Business vehicle leases normally come in two forms:
- A 'finance lease' vehicle usually means a deposit down and a fixed number of payments. At the end of the lease, either the vehicle is handed back or a lump sum payment is made to keep the vehicle. This can also be referred to as Contract Purchase or Hire Purchase.
- A 'contract hire' vehicle can be referred to as an operating lease. The vehicle is essentially a long-term rental. A certain number of payments are provided upfront as a part of the 'rental' agreement and then fixed payments for the remainder of the agreed term. The vehicle is then handed back at contract end.
We'll cover both types of these leases, the tax and reporting implications and whether putting them through the business or personally acquiring them is the better option.
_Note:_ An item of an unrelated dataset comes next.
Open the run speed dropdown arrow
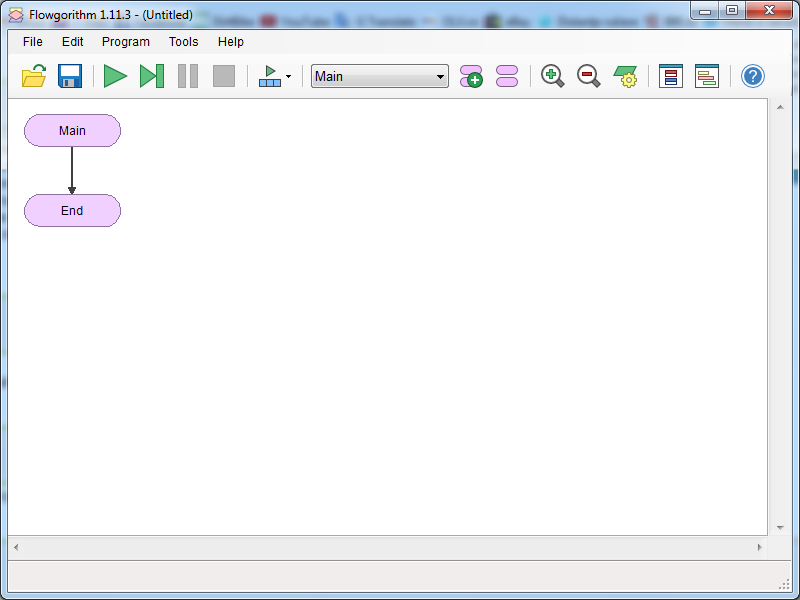This screenshot has width=800, height=600. click(x=288, y=77)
When leasing a vehicle on a finance agreement through the business, the vehicle immediately becomes a company asset as the company becomes the owner. Your business would claim the price (minus costs for credit) as a capital allowance.
The amount claimable on the allowance will depend on the vehicle type - (zero/low emissions vehicles have a 100% write down allowance). Cars are not allowed as part of the AIA (Annual Investment Allowance).
Only the 'interest' portion of the monthly payments would then be allowed to be put as expenses on the company books.
Costs incurred as part of maintaining the vehicle would be an allowable expense.
Overall, the business would save corporation tax due to the reduced profit.
The matter gets a little complicated if the vehicle has private use. The employee using the vehicle will have to pay company car tax and the business would incur employers' NICs on the benefit provided.
With the long-term hire approach, the vehicle is never on the company's balance sheet as it never 'owns' it. The upfront and monthly payments are wholly allowable as an expense as will maintenance and associated costs.
Again, if the vehicle is provided to an employee, company car taxes would need to be considered.
Personal vs Business
Business contract hire deals will normally be 20% cheaper as VAT can be reclaimed fully if 100% business use, or 50% if there is any private usage longer than 10 days.
Businesses will still be able to fully reclaim VAT on maintenance costs.
Personal leases will have costs fully covered by the employee for both types. However, the employee can claim expenses equivalent to 45p/mile for the first 10,000 miles and 25p/mile after. 10,000 miles would allow £4,500 to be taken off the company's profits before corporation tax.
It would need to be weighed up whether £4,500 @ 20% is more of a saving than reclaiming interest payments and capital allowances and paying company car taxes.
Generally, for higher emission vehicles or non-zero BiK percentage vehicles with high P11D values it would be better to have the employee personally lease and claim business mileage from the business.